Problem statement -
Of all the lines below, output only those starting at the one with "Given: Choose Append... from the File menu" and ending at the one with "Task: Open the Tools menu", both ends included, exactly as written.

Listed entries -
----
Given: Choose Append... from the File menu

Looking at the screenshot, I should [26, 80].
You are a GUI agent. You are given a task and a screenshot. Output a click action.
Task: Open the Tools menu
----
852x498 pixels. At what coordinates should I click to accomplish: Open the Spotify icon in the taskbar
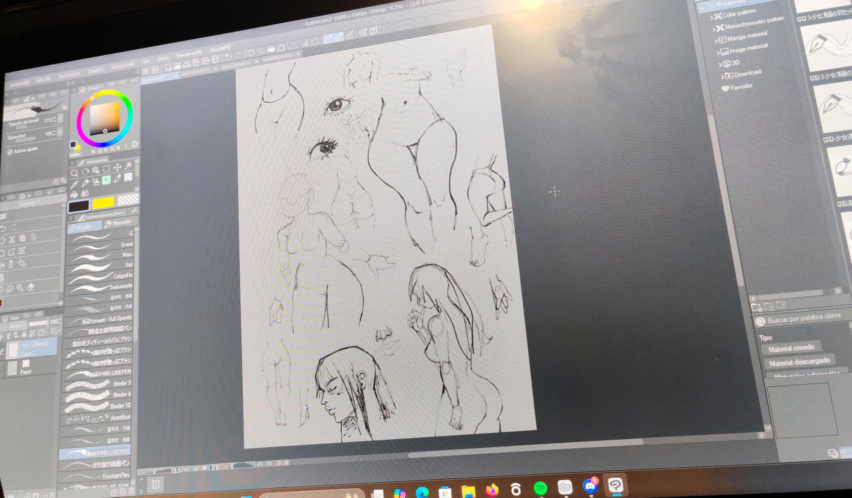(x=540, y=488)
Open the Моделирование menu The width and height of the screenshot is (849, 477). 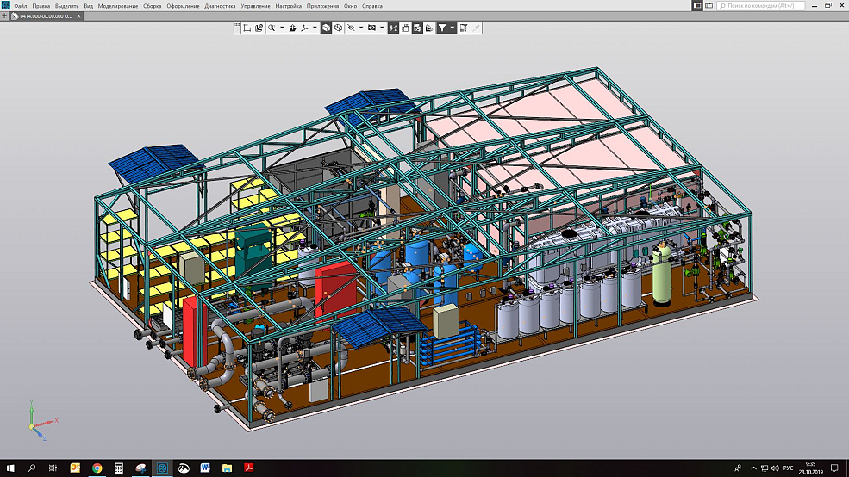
----
Answer to this task -
Given: Choose Append... from the File menu

Looking at the screenshot, I should [26, 80].
You are a GUI agent. You are given a task and a screenshot. Output a click action.
Task: Open the Tools menu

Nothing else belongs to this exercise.